Kaas Tailored is an American furniture and upholstery manufacturer based in Mukilteo, Washington. The company primarily creates commercial furnishings and aerospace furniture.

==Background and history==
===1974-2019===
Kaas Tailored was founded by cousins Larry and Allan Kaas in 1974 under the name Kaasco International, Inc. The company operated out of an old barracks building at Boeing's Paine Field. The cousins later had a falling out, and in 1980 Larry Kaas reformed the company on his own, naming it Kaasco, Inc. In 1981, Nordstrom placed its first order with Kaasco, and the company began providing furniture for Nordstrom's shoe department. In 1984, Kaasco began producing for the aerospace industry, and in 1985, Larry Kaas bought out his business partner. Larry Kaas' son, Jeff Kaas, joined the company in 1989 as the director of marketing. Kassco moved to Mukilteo, Washington in 1992, after Tramco, an aircraft maintenance company needed to expand at Paine Field. Around the same time, the company became one of the first to give away free scraps of stuffing and fabrics to local artists involved in the Snohomish County industry-to-art movement, which focused on sustainability and recycling. The company was the biggest contributor to the movement, after one of its receptionists noticed the large amount of wasted materials, saving Kaasco over $3,000 in landfill fees in 1992. In 1995, Kaasco became the primary supplier of curtains for all of Boeing's commercial airplane models. Jeff Kaas eventually became the general manager, growing the company from eight employees to sixty-eight employees by March 1997 and getting named Boeing Supplier of the Year in 1996. At that time, the company was producing leather seats for first-class sections of Boeing airplanes, furnishings for Marathon Coach luxury recreational vehicles, and in-store furniture for Nordstrom and Niketown. In 1997, Jeff Kaas took over the company, and that same year, Kaasco received an award from Boeing for quality performance due to a one hundred percent on-time delivery record. In 2000, the company was renamed Kaas Tailored after the name caused confusion with Costco.

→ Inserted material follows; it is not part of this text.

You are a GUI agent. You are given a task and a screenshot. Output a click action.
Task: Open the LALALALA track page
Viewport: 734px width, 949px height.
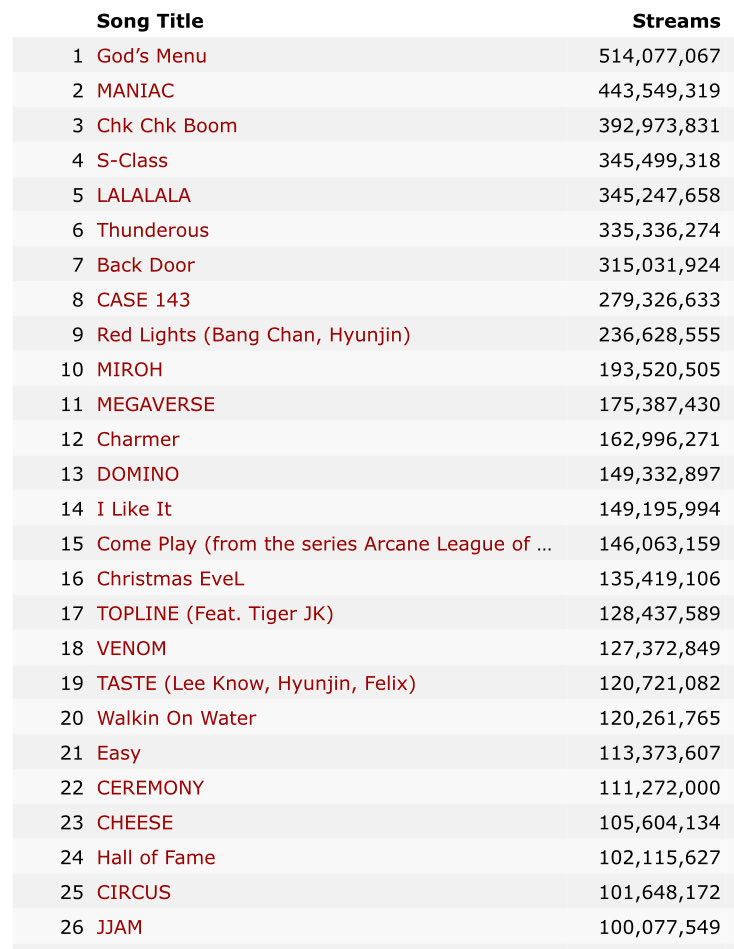143,195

In the 1990s, Boeing, a client of Kaas Tailored's, adopted the Lean manufacturing philosophy and encouraged other companies to adopt the philosophy. In 1999, Jeff Kaas toured Toyota Motor Company factories in Japan which were using The Toyota Way. Kaas Tailored adopted kaizen principles at its factory. Kaas Tailored began providing tours to other companies such as Nordstrom, Starbucks, Boeing, Providence Medical Group, Amazon and Microsoft. In 2017, the company began providing consulting services for other companies such as Nordstrom.

===2020-present===
In 2020, during the COVID-19 pandemic, Kaas Tailored was one of the first manufacturing companies to pivot from their usual operations to producing personal protective equipment. Kaas Tailored worked with Providence Medical Group to lead the "100 Million Mask Challenge." The company switched from making furniture to making masks and face shields for Providence Medical Group hospitals and Swedish Health Services. Kaas Tailored also sent a prototype to a company in Holland, who began making masks for its local hospitals. Jeff Kaas also coached health care systems in South Africa, Albania, Ireland, and the Netherlands in his model for manufacturing personal protective equipment. The prototype and instructions were also posted online along and sent to companies in 25 states so that others could join in to produce masks. Nordstrom worked with Kaas Tailored to begin producing masks at its factories as well. Kaas Tailored worked with partnership companies, Alaska Airlines and Boeing to ship personal protective equipment, and partnered with the Washington Aerospace Training and Research (WATR) Center at Edmonds College, which produced face shields. The company manufactured about 4,000 masks per day. In the last two weeks of March 2020, the company manufactured more than 100,000 masks and 30,000 face shields.